** Data to process follows **
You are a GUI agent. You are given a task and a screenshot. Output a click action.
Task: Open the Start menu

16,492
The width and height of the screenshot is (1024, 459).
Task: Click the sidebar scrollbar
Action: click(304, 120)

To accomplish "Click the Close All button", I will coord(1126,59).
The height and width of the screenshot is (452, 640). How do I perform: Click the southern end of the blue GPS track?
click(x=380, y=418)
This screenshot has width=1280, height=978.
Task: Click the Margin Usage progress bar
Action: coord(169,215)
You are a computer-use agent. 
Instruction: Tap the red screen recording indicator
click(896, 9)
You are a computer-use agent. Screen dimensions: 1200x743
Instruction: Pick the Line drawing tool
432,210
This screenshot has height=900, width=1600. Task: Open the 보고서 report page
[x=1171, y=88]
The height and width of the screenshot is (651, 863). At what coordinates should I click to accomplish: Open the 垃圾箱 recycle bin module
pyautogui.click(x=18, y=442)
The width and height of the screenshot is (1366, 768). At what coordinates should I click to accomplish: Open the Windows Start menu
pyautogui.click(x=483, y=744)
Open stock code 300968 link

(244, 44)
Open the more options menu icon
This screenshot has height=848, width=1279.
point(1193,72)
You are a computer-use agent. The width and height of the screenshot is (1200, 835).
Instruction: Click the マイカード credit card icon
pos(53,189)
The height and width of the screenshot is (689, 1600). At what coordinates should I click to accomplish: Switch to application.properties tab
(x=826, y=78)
** End of Data to process **
[Task]: Set down exactly the lines above, from the one containing "Task: Open the Start menu" to the final line of the material, with both ends kept and no other lines.

[Solution for this exercise]:
Task: Open the Start menu

16,492
The width and height of the screenshot is (1024, 459).
Task: Click the sidebar scrollbar
Action: click(304, 120)

To accomplish "Click the Close All button", I will coord(1126,59).
The height and width of the screenshot is (452, 640). How do I perform: Click the southern end of the blue GPS track?
click(x=380, y=418)
This screenshot has width=1280, height=978.
Task: Click the Margin Usage progress bar
Action: coord(169,215)
You are a computer-use agent. 
Instruction: Tap the red screen recording indicator
click(896, 9)
You are a computer-use agent. Screen dimensions: 1200x743
Instruction: Pick the Line drawing tool
432,210
This screenshot has height=900, width=1600. Task: Open the 보고서 report page
[x=1171, y=88]
The height and width of the screenshot is (651, 863). At what coordinates should I click to accomplish: Open the 垃圾箱 recycle bin module
pyautogui.click(x=18, y=442)
The width and height of the screenshot is (1366, 768). At what coordinates should I click to accomplish: Open the Windows Start menu
pyautogui.click(x=483, y=744)
Open stock code 300968 link

(244, 44)
Open the more options menu icon
This screenshot has height=848, width=1279.
point(1193,72)
You are a computer-use agent. The width and height of the screenshot is (1200, 835).
Instruction: Click the マイカード credit card icon
pos(53,189)
The height and width of the screenshot is (689, 1600). At what coordinates should I click to accomplish: Switch to application.properties tab
(x=826, y=78)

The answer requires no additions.